The second-ranking cause of computer network failure is Water damage. This catastrophe can be caused by events as common as the rupturing of water pipes, which have a profound effect on computer installations. Water problems are also reported as resulting from excess vapor condensation within air-conditioning equipment. Computer rooms protected by Sprinkler Systems, rather than Halon, are also susceptible to this additional water hazard. Even raised-floor Facilities Managers have reason for concern, as cable couplings that link computing devices rest on the ground beneath these platforms.
Both excess and insufficient Humidity in the computer room can threaten system reliability. Too much moisture in the air can accelerate oxidation of electronic circuits, conductors and connectors, and can provide high-resistance current paths that make circuits perform unpredictably. A lack of moisture in the air increases the potential for equipment 'zapping' from static-electricity.

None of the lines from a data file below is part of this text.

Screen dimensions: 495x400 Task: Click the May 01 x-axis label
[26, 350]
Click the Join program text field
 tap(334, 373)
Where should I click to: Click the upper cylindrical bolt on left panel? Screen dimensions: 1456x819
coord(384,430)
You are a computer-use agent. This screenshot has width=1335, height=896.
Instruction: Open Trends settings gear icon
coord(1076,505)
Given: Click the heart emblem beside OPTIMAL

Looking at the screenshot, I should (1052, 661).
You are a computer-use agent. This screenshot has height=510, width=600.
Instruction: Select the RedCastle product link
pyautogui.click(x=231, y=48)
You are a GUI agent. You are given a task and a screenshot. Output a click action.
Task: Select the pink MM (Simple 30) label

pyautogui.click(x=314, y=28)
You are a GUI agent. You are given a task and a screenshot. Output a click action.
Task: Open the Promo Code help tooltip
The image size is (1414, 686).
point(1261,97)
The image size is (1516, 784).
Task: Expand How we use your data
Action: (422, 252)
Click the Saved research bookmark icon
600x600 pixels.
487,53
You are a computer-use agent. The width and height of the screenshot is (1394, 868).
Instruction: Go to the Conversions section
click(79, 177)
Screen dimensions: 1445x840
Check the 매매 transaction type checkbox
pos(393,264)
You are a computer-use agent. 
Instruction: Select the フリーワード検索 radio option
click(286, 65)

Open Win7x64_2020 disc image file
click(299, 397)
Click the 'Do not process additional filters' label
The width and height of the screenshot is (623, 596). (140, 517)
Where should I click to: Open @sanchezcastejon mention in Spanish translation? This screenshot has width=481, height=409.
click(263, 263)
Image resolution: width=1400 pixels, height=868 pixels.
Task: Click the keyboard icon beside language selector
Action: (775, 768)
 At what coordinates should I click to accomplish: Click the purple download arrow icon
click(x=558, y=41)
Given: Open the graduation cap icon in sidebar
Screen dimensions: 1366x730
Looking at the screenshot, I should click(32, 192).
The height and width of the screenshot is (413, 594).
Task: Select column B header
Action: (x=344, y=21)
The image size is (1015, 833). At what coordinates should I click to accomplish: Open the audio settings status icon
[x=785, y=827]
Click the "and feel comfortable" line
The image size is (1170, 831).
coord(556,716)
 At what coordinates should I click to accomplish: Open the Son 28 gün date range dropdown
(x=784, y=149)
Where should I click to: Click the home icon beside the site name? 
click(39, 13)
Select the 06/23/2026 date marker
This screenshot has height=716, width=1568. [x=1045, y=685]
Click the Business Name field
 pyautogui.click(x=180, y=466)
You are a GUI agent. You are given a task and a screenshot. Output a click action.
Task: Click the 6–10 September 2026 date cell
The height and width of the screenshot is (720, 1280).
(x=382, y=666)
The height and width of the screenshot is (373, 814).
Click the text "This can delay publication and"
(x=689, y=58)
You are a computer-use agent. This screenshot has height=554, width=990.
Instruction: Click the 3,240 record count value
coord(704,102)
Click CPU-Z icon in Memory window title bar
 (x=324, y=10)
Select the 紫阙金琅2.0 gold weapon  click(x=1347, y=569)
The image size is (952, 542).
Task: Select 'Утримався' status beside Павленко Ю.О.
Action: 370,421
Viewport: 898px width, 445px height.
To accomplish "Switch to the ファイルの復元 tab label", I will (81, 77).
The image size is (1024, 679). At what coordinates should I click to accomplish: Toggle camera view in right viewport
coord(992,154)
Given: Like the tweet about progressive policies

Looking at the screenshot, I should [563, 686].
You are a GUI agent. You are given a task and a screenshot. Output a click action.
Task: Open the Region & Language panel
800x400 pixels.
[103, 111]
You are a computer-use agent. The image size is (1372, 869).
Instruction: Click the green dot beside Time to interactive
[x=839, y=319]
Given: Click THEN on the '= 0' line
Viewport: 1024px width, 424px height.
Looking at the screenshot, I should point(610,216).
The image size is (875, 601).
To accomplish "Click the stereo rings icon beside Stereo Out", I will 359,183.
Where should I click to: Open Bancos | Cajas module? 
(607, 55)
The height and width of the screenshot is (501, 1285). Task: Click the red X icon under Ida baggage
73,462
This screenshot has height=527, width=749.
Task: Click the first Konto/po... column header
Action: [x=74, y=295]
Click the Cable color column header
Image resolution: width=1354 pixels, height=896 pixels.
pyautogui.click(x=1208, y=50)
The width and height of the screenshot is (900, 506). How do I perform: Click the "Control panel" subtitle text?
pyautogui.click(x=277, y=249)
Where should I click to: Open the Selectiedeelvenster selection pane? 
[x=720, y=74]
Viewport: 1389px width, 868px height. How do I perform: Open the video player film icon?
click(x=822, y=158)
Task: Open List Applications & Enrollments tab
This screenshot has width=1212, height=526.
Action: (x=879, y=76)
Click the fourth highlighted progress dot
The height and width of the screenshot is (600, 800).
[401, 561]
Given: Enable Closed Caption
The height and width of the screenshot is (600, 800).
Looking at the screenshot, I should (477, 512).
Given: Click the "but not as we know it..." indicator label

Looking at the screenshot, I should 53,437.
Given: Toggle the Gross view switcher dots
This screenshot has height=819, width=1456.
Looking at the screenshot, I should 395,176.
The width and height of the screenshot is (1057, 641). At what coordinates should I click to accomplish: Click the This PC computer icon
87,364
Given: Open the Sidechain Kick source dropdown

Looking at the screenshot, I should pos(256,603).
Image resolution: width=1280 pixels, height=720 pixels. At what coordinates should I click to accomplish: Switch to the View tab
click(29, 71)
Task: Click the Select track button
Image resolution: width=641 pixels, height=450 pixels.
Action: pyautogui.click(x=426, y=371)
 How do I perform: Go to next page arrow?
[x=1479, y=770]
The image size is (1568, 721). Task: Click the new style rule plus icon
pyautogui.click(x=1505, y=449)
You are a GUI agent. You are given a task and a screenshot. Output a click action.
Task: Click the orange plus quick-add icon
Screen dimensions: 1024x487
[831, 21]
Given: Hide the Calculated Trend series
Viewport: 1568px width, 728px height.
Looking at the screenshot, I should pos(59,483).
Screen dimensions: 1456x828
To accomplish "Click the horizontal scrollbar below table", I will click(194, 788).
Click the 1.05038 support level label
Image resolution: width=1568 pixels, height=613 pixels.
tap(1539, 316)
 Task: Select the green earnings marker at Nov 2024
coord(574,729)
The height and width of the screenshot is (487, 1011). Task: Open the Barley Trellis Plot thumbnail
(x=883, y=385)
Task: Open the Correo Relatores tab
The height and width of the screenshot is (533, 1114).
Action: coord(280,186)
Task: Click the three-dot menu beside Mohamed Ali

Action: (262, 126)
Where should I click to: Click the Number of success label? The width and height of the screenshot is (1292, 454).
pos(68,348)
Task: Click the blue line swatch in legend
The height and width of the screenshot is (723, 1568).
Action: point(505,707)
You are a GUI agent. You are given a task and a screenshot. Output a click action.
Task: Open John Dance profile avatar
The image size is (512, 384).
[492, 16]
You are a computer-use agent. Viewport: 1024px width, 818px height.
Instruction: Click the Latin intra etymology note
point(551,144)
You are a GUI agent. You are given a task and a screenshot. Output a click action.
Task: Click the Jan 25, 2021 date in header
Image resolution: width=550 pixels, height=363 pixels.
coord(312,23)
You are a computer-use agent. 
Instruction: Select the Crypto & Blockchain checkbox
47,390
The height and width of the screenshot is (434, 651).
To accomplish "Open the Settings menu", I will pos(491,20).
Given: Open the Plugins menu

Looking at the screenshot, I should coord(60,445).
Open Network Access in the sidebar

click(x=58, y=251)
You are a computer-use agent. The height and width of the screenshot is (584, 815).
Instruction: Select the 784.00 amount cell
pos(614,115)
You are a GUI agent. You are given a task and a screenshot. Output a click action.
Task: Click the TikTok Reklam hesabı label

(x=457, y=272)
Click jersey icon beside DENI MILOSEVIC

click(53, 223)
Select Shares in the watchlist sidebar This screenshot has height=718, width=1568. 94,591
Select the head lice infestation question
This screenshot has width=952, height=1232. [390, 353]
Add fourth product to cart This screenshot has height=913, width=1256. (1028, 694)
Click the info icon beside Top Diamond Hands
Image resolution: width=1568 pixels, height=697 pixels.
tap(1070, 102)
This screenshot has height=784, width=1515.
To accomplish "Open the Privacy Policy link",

Smoke and Fire present obvious hazards to the Computer installation. Smoke particles deposited on disk and tape surfaces can render the recorded data unrecoverable. Excessive heat can also damage recording media, and cause immediate failure of computer electronics. In addition to causing permanent damage to equipment, the interruption of operations during a disk or tape write cycle can destroy the contents of open files. It has also been reported that both Water and Halon fire retardants have a greater possibility of damaging electronic devices if they are discharged while power is applied to those circuits. As it is required procedure for Computer Room personnel to evacuate the room upon hearing the first alarm bell (to escape both fire and Halon), computers are usually left active during such emergencies, and susceptible to this danger.
Many cases of erratic computer performance, as well as catastrophic failure, have been attributed to poor Power quality. Electricity provided by Public Utilities is often plagued by over and under voltage conditions, as well as unpredictable spikes, drops, and contamination from high-frequency noise. While these conditions are not often obvious and do not affect most household appliances, they can spell disaster for computer facilities. More than the possibility of computers being knocked-out by power interruptions, irregular power stresses computer power supplies causing internal heat rise and component degradation. Though most of these conditions can be effectively dealt with using readily available protective products, it is important to identify the specific type of disturbance in order to select the appropriate remedy.
Most computer facilities, from PC LANs to Networked and Clustered Mainframes, have recognized the benefits of installing Uninterruptable Power Supplies (UPS). It is important to remember that, in the event of switch-over from AC Power to Battery Back-Up, the protected computer must be gracefully shut-down (closing open files) before battery energy is dissipated below-useful levels; otherwise, valuable data records may be damaged. A further concern for battery-backed installations is the rapid heat rise that occurs when computer equipment is kept running on battery while unsupported air conditioners remain without power.